TASK REQUIREMENTS — Reproduce the records from the line that contains "Task: Insert a" through the line that contains "Action: click(x=210, y=132)", including both of those lines. Leave out the pictures.

— Start of INPUT ROWS —

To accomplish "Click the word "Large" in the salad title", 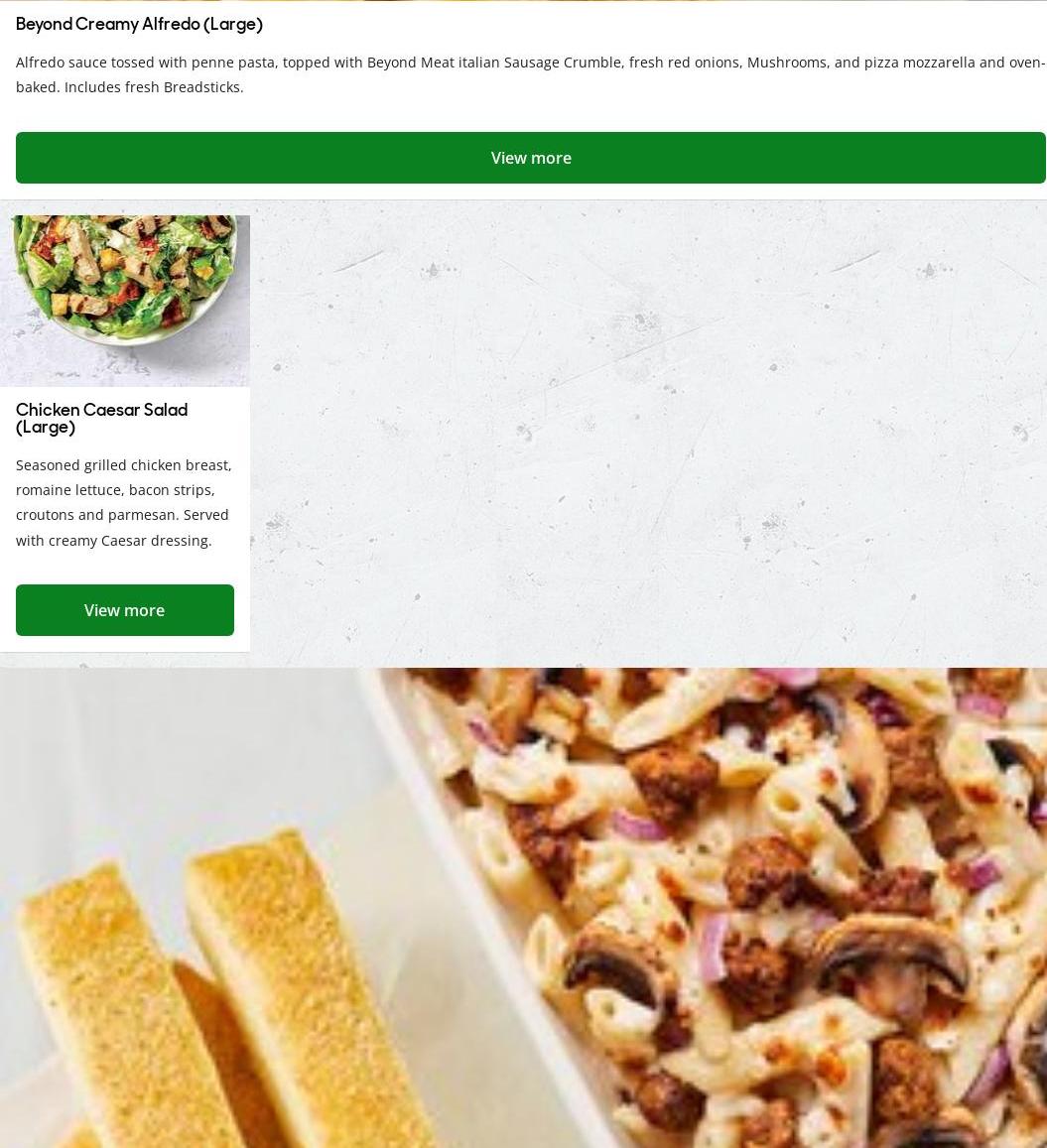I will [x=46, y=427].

— End of INPUT ROWS —
— Start of INPUT ROWS —

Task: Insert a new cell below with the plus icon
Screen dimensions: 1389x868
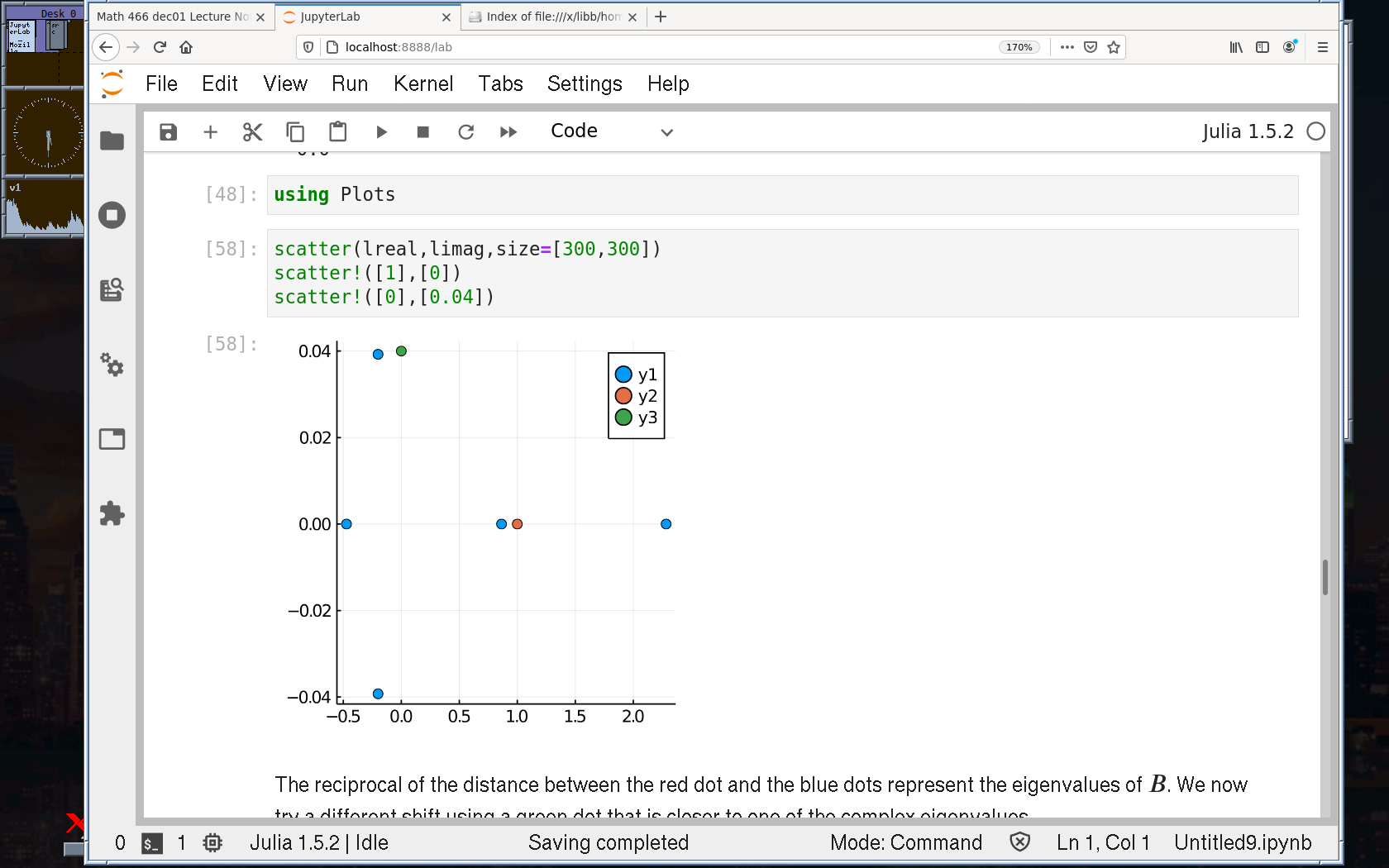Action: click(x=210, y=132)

— End of INPUT ROWS —
— Start of INPUT ROWS —

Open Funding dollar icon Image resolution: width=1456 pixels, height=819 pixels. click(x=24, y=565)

— End of INPUT ROWS —

RESULT OF THE TASK —
Task: Insert a new cell below with the plus icon
Screen dimensions: 1389x868
Action: click(x=210, y=132)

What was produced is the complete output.